How many journeys did she carry out to take away so many children? Not all the children were in the ghetto: many of them were residing in orphanages. Irena abducted them and gave them new identities. She brought them to families and Catholic priests. The children lived to adulthood.

Irena’s dream was to return those children to their families of origin one day. She therefore hid slips of papers with their families’ names into jam jars, and she buried them in her yard. The Gestapo caught her. She was tortured and both her arms and legs were fractured, but Irena kept her secret. She was sentenced to death, but the Polish Resistance succeeded in freeing her through the undercover organization ZEGOTA, bribing some German soldiers. At the end of the war those jars were retrieved by Irena and utilized to contact 2000 children. In most cases, their families had been exterminated.

In 1965, her name was listed at Yad Vashem among the “The Just Among Nations,” and in 1983, a tree was planted in the museum’s garden in Israel in her honor. Yet, Irena’s story had been forgotten for many years by the general public until a group of students from Kansas discovered and shared it in 1999. They founded a project to disseminate this story. “Life in a Jar” became a show, a book and a DVD. The story of this project can be found on www.irenasendler.org. In 2007, Irena was a nominee for the Peace Nobel Prize, but she couldn’t be awarded it because one of the rules to be bestowed the prize is to carry out some meritorious activity two year prior to the nomination. On May 12, 2008, this woman with a sweet and round face, passed away in Warsaw.

Over the last decades, the film industry has decisively contributed to public understanding of the complex history of the Holocaust, which we would not have been aware of otherwise. The most famous example is Schindler’s List by Steven Spielberg: it made the story of Oskar Schindler known throughout the world. There also was a more modest effort in the case of Sendler and another similar example in one made about Giorgio Perlasca, in 2002 by Rai Fiction and France 2.

Giorgio Perlasca was born in Como, Italy, in 1910. During World War II, he was an Italian diplomatic envoy to the countries of Eastern Europe as a food purchasing manager (meat) for the Italian Army. For a number of reasons, he found himself in the position to pretend to be a substitute for the Spanish ambassador in Budapest, Sanz Briz. When the ambassador was forced to leave Hungary, Perlasca decided to impersonate a Spanish consul in order to grant Spanish citizenship to thousands of Jewish Hungarians. He took advantage of the Rivera Law, which allowed him to naturalize all the Jewish people with Sephardi origins from all over the world. Thanks to this law, over a period of 45 days, between January 1944 and January 1945, “Jorge” Perlasca saved thousands of Hungarian Jews.

After the Red Army conquered Budapest, Giorgio Perlasca successfully returned to Italy, but he never told anyone about what he had done, including his family. He was a very reserved man. Nonetheless, a few years later some Hungarian girls went on a quest for the Spanish consul who had saved them: Giorgio Perlasca. This way the story about the brave and modest Italian diplomat came to light.

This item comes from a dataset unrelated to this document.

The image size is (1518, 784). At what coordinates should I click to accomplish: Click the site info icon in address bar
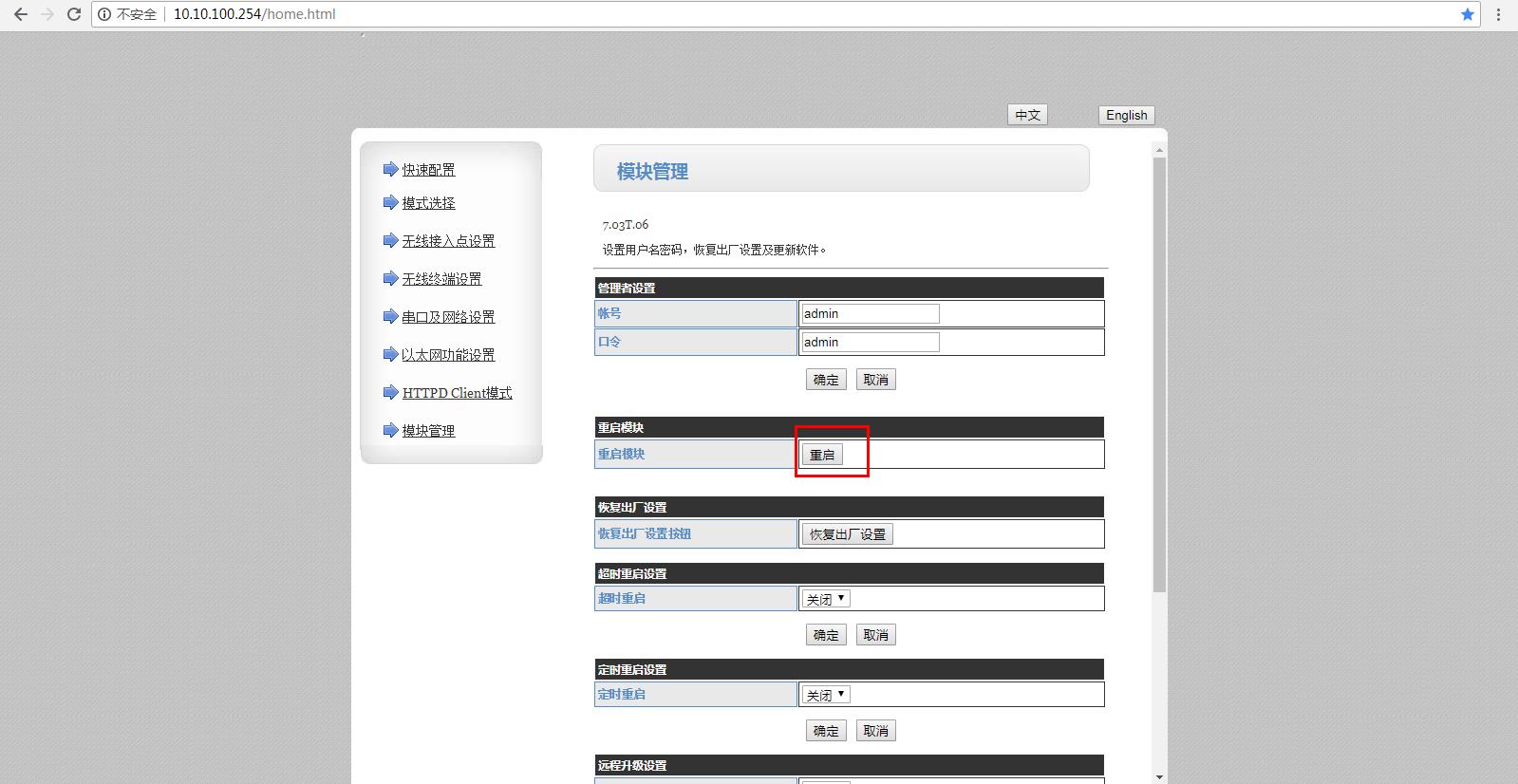tap(104, 14)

Our public knowledge about the Holocaust has radically changed. Because of these stories – along with the representations of a fierce Nazi executioner and the Jewish and non-Jewish victims – we have been able to collocate new images, new figures, the figures of those who did not want to just sit and look, those who did not allow it to happen, those who decided to risk and resist.

Giorgio Perlasca and Irena Sendler are a man and a woman who found within themselves the power, strength and creativity to change the course of events, and they simply did it, accepting the risks and willing to bear the costs of their choices. Irena was a most beautiful and courageous woman. Giorgio was a brave and reserved man. Their memory is a precious public good linking a horrific past to the possibility of a more hopeful future.